Según Memry, Billie se alojaba en «el peor hotel imaginable, el más barato, el más sucio, el más triste». No bien llegaron a la habitación, la pianista sintió deseos de largarse, pero Billie la recibió con los brazos abiertos y eso la indujo a quedarse un rato más. Sólo había un fogón, pero Billie se las había ingeniado para cocinar espaguetis y un potaje de frijoles. También había pies de cerdo, repollo, ensalada de patata y macedonia.
En un momento de la noche, Billie se acercó a Memry, se sentó junto a ella y le dijo:
—Bueno, mi niña. Todo lo que me dijiste que me pasaría se ha hecho realidad. ¿Te acuerdas del día aquel en que fuimos a Nueva
York y yo iba a intentar buscar un nuevo manager como tú querías? Tal vez si lo hubiera hecho mi vida habría cambiado. Pero seguí con Louis, y me robó hasta el último centavo. Estoy arruinada, no estoy bien de salud y ahora Louis se ha largado con una chica blanca. Pero por fin he empezado los trámites para el divorcio. ¡Por fin he acabado!

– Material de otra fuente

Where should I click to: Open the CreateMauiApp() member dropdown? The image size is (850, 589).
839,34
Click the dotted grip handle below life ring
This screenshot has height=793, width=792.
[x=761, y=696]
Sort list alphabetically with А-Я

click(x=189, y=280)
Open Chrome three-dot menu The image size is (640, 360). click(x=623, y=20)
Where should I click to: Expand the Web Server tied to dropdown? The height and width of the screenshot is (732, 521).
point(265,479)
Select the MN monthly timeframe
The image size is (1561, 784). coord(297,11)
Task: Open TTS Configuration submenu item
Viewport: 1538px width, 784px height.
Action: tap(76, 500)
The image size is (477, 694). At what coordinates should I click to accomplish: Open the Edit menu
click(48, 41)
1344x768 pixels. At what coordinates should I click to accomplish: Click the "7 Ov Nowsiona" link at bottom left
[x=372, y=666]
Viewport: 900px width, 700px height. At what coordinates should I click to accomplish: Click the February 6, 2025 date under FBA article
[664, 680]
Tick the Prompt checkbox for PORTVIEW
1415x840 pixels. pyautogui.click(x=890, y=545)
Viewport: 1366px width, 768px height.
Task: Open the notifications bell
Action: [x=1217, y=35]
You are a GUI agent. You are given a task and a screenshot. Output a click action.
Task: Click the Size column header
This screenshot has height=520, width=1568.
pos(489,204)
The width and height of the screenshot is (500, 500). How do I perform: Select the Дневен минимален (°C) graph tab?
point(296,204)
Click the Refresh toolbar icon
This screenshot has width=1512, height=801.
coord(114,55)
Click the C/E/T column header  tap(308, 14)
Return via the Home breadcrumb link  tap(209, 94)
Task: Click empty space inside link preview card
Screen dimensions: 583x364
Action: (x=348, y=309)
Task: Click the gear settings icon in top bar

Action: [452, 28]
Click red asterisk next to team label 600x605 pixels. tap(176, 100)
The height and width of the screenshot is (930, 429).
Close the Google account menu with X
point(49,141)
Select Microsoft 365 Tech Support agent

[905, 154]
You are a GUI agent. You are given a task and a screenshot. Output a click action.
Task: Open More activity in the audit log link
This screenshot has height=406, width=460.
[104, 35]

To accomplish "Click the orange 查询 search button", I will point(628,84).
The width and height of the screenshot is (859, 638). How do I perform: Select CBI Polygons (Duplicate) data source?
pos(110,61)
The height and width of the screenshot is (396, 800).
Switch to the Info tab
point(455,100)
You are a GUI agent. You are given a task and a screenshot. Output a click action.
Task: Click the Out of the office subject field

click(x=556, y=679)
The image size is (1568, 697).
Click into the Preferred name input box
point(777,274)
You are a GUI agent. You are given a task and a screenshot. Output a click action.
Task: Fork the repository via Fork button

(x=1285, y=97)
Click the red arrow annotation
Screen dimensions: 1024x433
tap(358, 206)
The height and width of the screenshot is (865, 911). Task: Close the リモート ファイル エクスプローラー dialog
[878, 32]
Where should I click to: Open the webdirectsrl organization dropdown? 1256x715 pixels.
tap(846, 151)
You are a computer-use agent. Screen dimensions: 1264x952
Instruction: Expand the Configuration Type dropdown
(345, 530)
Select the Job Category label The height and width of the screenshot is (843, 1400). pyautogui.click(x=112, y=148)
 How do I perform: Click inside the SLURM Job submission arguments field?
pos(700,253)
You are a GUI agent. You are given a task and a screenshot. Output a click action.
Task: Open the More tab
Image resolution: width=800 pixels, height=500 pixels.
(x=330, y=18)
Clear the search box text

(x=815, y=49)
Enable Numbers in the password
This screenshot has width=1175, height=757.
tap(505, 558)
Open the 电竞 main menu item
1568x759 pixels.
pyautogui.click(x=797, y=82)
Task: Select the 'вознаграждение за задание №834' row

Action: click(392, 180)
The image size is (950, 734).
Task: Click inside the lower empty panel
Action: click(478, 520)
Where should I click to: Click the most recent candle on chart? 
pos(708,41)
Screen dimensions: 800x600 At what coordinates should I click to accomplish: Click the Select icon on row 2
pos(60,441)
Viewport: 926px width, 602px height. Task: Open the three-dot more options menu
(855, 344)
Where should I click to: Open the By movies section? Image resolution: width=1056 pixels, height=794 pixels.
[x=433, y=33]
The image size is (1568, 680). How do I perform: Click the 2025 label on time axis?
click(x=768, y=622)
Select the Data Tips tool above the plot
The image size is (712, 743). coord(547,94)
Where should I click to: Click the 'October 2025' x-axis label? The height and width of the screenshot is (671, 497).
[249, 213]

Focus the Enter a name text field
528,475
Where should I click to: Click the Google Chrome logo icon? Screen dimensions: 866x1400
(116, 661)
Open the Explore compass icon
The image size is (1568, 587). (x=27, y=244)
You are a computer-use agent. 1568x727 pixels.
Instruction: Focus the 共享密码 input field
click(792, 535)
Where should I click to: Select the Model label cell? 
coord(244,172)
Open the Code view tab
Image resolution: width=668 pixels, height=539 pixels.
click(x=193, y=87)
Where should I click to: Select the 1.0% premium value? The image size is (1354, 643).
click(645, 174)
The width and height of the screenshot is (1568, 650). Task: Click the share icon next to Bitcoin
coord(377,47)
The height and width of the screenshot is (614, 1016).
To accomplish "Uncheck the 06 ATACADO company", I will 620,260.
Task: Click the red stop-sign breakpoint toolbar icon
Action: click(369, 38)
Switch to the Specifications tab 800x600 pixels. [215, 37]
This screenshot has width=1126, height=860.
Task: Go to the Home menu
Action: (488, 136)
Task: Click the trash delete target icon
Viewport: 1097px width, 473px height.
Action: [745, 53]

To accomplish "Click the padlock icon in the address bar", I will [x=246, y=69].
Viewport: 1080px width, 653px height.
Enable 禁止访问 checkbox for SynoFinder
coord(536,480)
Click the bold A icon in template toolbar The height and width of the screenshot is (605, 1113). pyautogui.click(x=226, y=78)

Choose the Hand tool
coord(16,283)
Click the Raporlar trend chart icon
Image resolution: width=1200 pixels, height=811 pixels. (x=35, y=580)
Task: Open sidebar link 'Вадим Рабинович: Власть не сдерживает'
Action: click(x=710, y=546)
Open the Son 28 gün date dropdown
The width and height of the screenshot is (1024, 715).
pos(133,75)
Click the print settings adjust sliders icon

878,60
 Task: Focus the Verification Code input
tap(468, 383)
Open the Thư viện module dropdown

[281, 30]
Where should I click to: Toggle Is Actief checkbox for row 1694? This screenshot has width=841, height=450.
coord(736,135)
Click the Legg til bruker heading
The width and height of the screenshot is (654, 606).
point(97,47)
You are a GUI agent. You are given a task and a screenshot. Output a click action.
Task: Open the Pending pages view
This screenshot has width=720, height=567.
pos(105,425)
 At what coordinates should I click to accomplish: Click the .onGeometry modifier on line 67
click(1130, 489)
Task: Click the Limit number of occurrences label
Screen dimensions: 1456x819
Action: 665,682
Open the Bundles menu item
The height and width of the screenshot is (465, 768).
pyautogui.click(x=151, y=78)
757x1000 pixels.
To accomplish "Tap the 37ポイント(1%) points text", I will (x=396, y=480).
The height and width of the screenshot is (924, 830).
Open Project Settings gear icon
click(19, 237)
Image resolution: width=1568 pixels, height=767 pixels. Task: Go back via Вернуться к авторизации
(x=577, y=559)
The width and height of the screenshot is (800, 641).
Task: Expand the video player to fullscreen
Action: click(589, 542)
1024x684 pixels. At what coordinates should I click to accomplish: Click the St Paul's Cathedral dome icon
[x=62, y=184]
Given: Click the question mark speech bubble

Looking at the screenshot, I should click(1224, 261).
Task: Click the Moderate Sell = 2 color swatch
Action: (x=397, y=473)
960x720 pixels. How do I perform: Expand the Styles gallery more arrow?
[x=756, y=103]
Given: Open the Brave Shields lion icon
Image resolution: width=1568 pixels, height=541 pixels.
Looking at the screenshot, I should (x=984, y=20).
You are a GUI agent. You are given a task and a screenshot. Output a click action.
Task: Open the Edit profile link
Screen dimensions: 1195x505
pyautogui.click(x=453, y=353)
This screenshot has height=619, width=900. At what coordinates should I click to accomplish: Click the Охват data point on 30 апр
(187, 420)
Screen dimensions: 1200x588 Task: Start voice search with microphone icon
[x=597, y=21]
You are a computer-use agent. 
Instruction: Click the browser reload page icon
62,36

Memry vio una vez más a Billie en un club con él unos meses más tarde. Billie se limitaba a susurrar la letra de las canciones al compás de la música. Pero incluso aquello era mágico.
—Apenas cantaba si por cantar entendemos el significado habitual de la palabra, pero transmitía las emociones de un modo tal que sus limitaciones vocales quedaban en un segundo plano —afirmó Memry.